Figure 9.

The core position of pancreatic stellate cells in the dysplastic stroma reaction in PaCa. (A) PSC abundantly contain lipid droplets and lay close to the acinar cells in the healthy pancreas. They become activated by injury or inflammation, with a contribution of inflammatory cytokines, growth factors and ROS. Recurrent injury promotes autokrine signaling with further provision of growth factors, inflammatory cytokines, and chemokines. They partly loose the lipid droplets and become dispersed throughout the pancreatic stroma, where they affect the ECM, PaCa cells, leukocytes, and nerves. (B) Main factors contributing to PSC activation are PDGF and IL33 that assist proliferation and migration, Wnt2-β-catenin and IHH-MMP14 also contribute to the migratory phenotype and IHH-/SHH-Cox2 to proliferation. ELANE-AP1, Wnt2-β-catenin, and Smad3-ERK-TGFß1-Cox2 support collagen secretion, the latter two also support αSMA expression. (C) PSC activation is accompanied by the generation of a very dense ECM rich in HA and collagen, the recruitment of CAF, TAM, MDSC, and Treg, but a paucity of T cells in the dense ECM. Finally, they are engaged in a most intense crosstalk with the PaCa cells. Full name of proteins are listed in Table S1. PSC become activated at an early stage of PaCa initiation.

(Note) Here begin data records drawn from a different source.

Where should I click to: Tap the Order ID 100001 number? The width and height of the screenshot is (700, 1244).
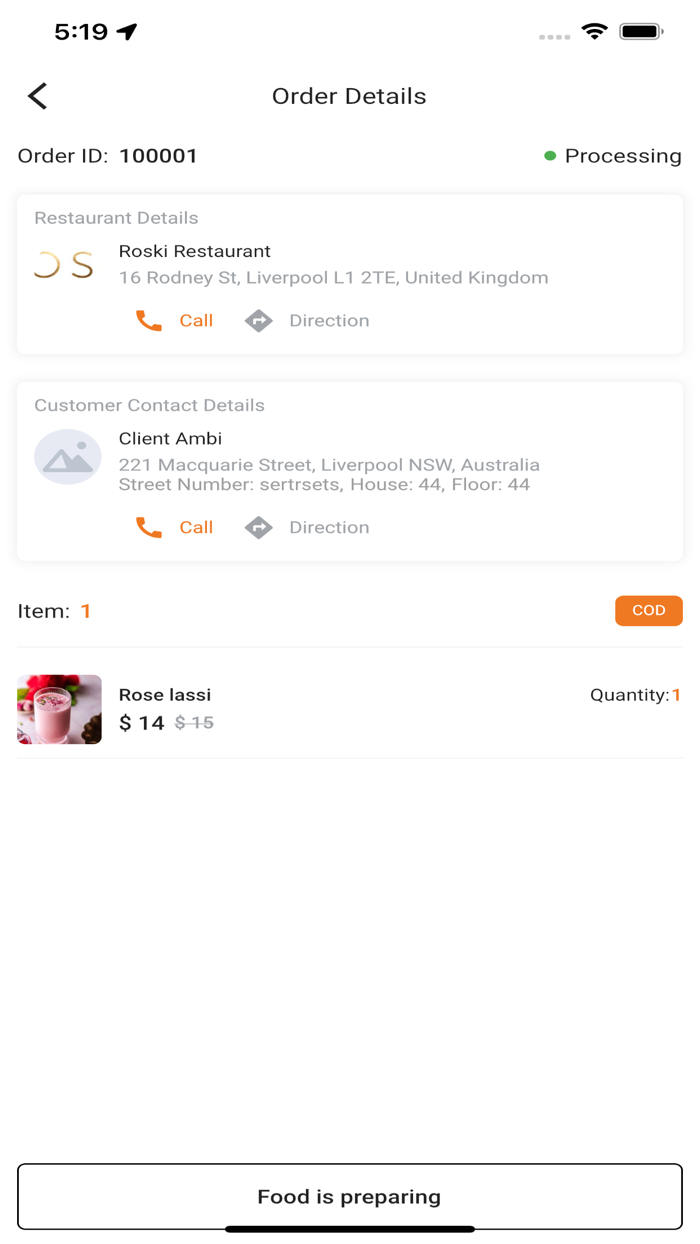click(158, 156)

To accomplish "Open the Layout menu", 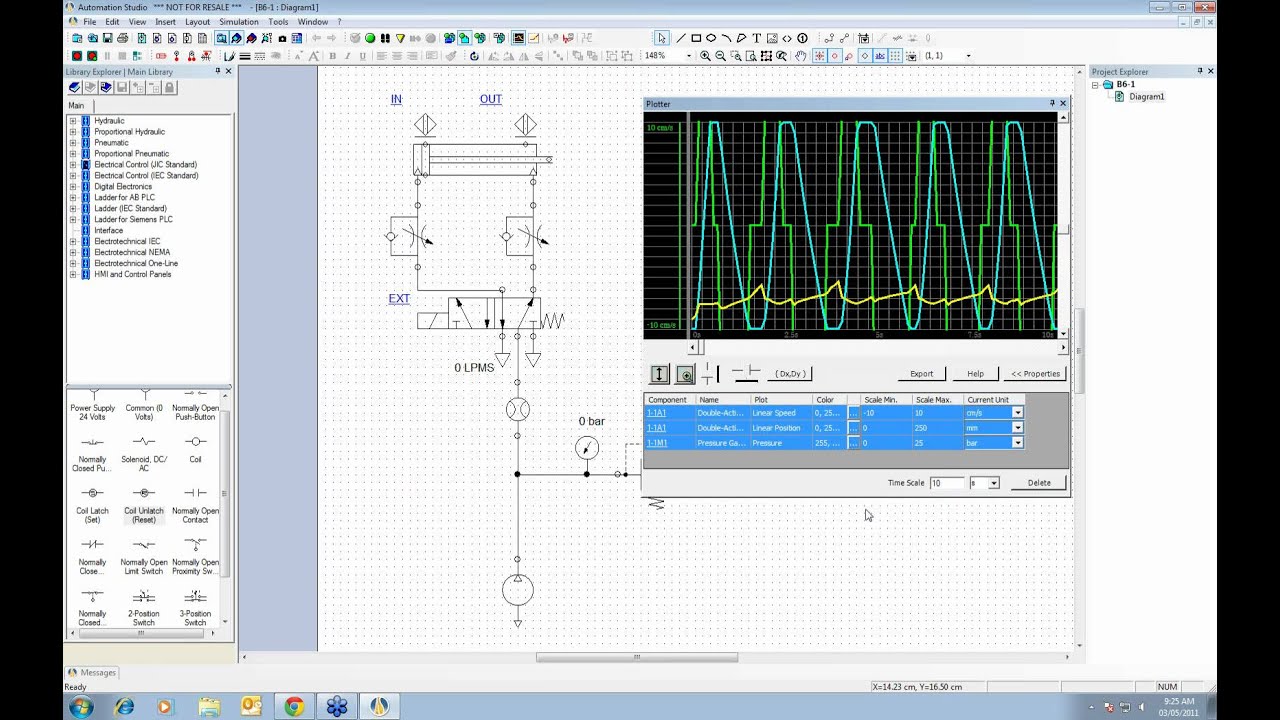I will point(197,21).
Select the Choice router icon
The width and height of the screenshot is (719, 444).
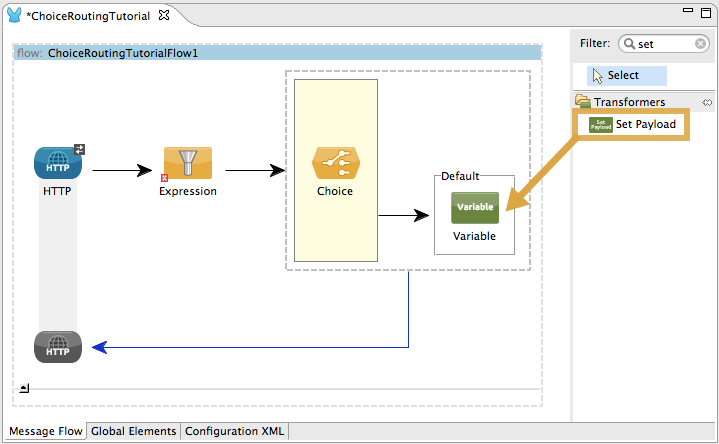point(335,163)
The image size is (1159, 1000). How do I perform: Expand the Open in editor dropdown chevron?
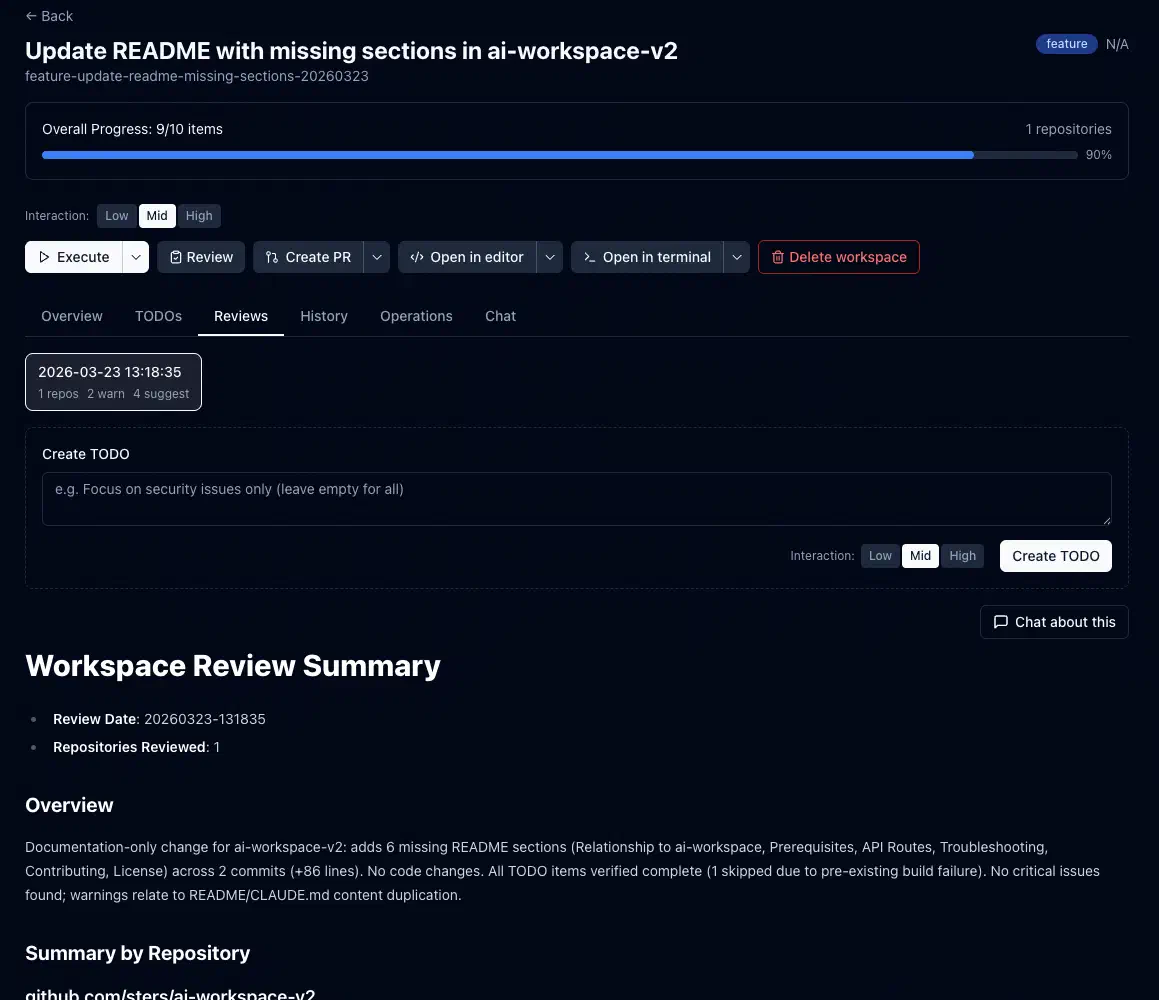click(x=550, y=257)
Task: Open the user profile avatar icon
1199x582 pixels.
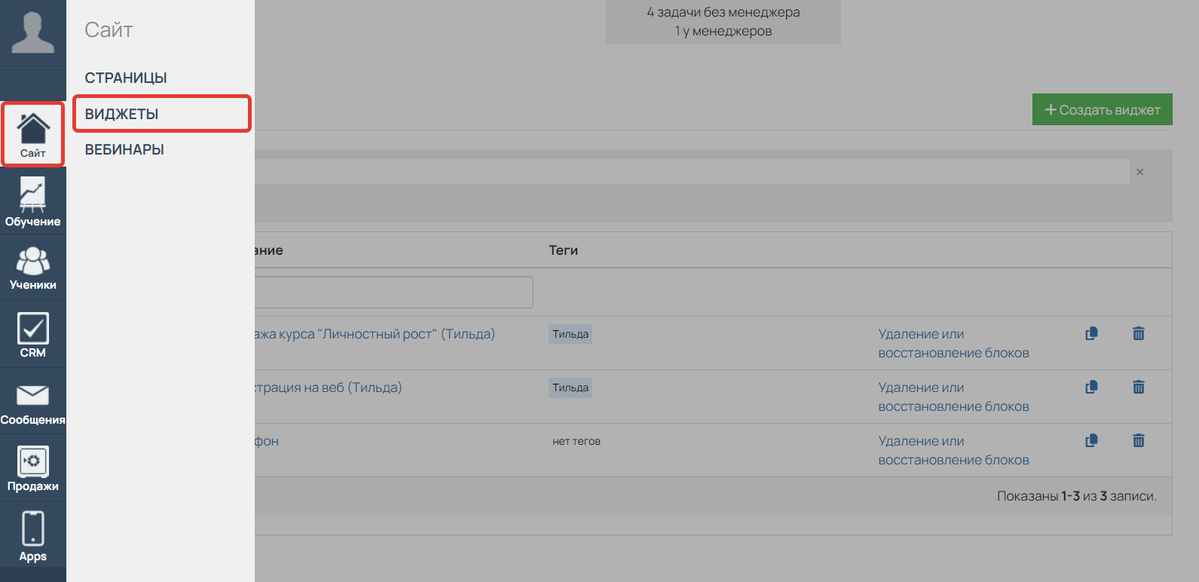Action: [32, 32]
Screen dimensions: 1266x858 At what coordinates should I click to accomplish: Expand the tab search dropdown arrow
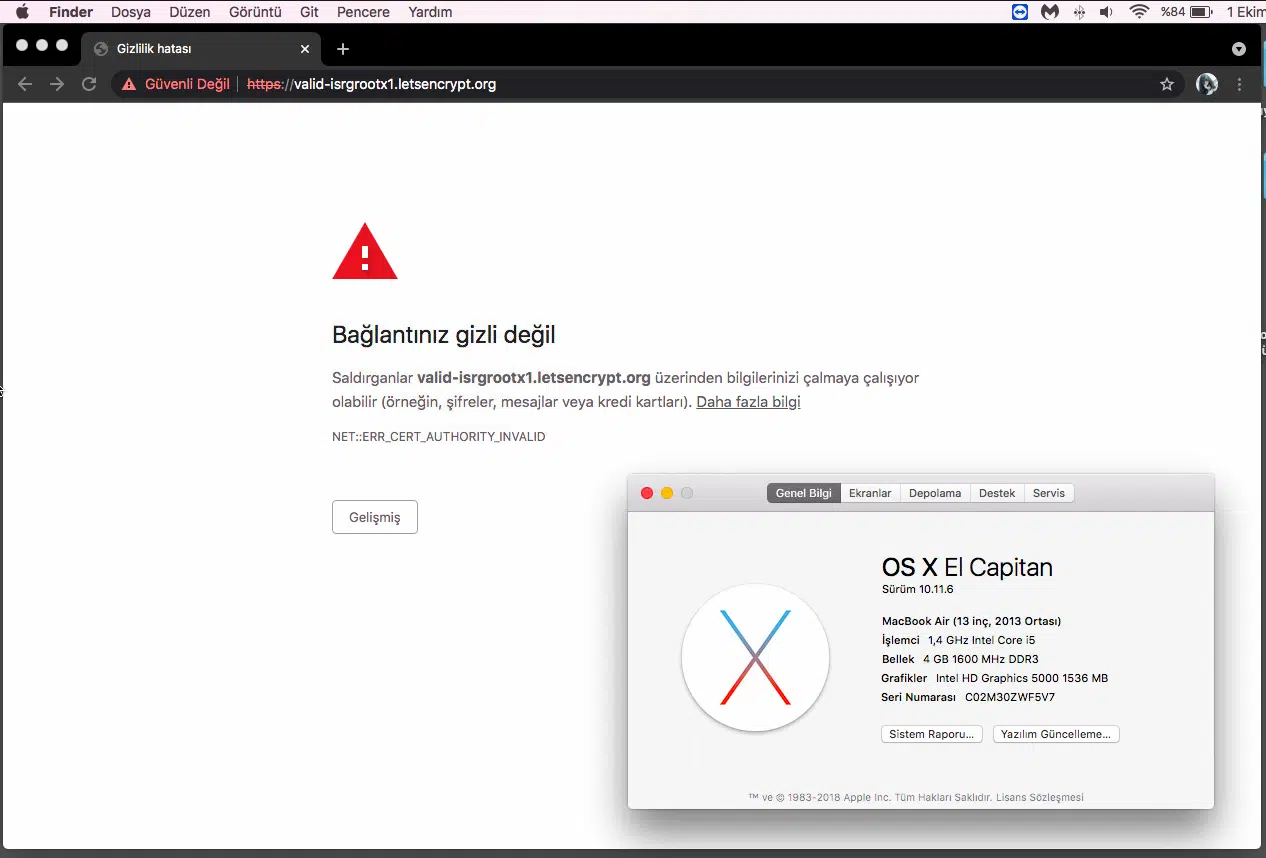tap(1239, 49)
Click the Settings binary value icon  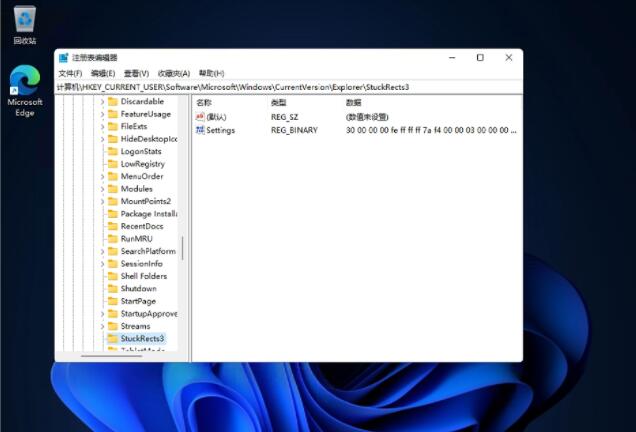tap(200, 130)
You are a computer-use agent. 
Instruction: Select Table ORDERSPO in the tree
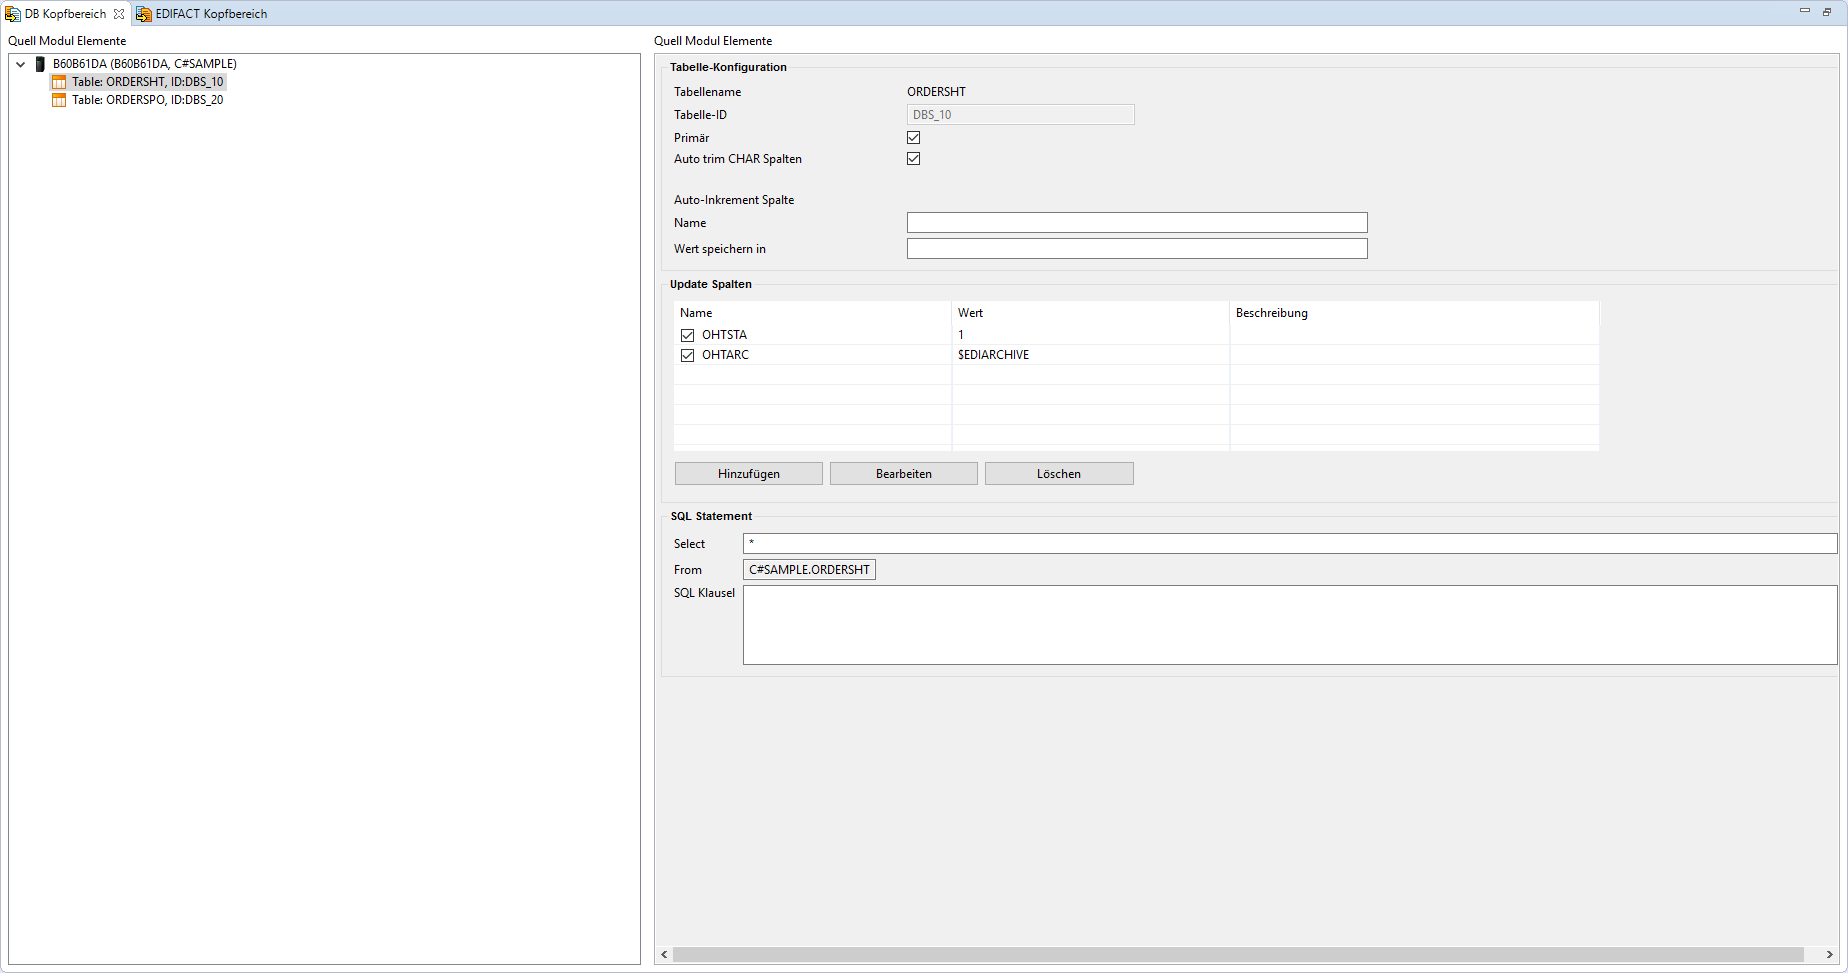[147, 100]
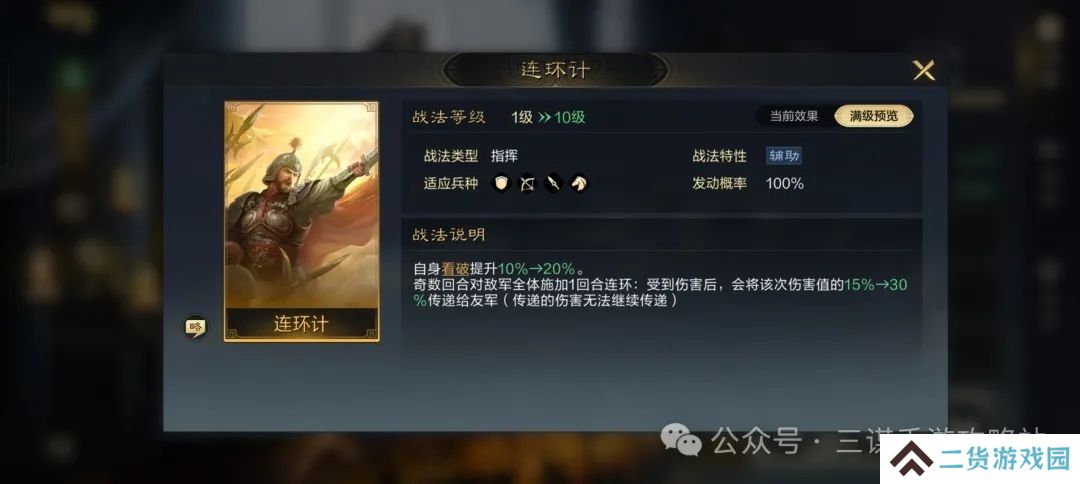
Task: Tap the 连环计 title banner
Action: coord(555,70)
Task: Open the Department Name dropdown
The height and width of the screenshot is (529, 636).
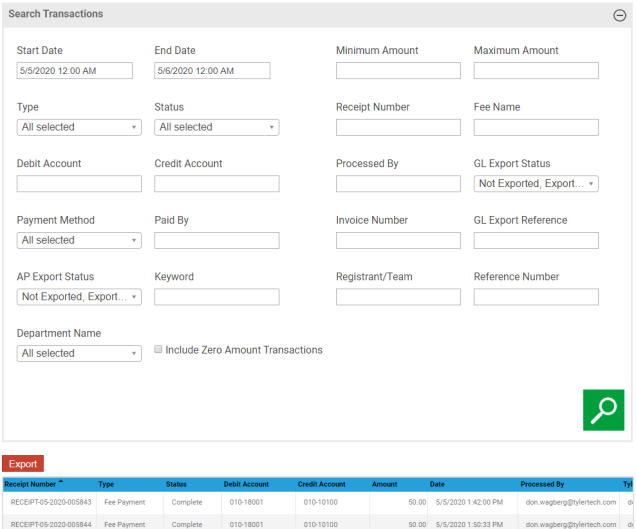Action: click(x=79, y=353)
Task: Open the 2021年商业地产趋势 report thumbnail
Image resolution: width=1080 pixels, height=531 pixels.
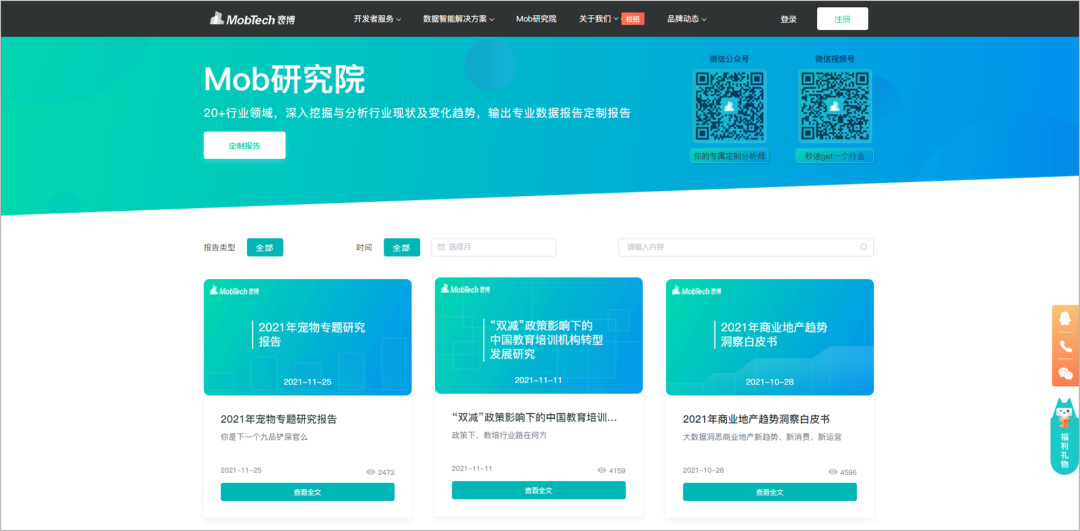Action: point(769,337)
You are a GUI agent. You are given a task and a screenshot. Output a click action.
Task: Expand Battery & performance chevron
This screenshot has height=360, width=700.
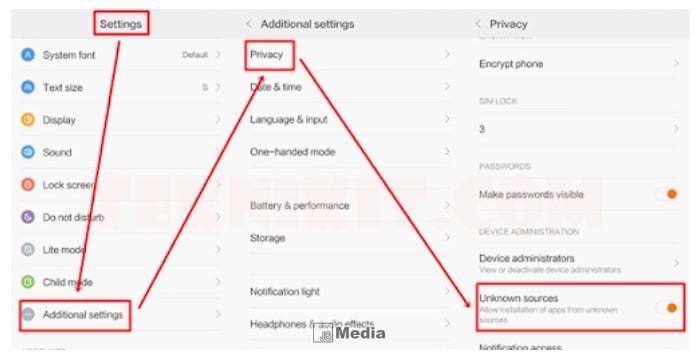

Signals promoting PSC activation contribute to PSC collagen and αSMA expression, proliferation, and migration. aPSC are supposed to account for the ECM formation, to crosstalk with the tumor cells, to recruit and reprogram of leukocytes and to interact with the intrapancreatic nerves, some of these activities are detailed in the following figures.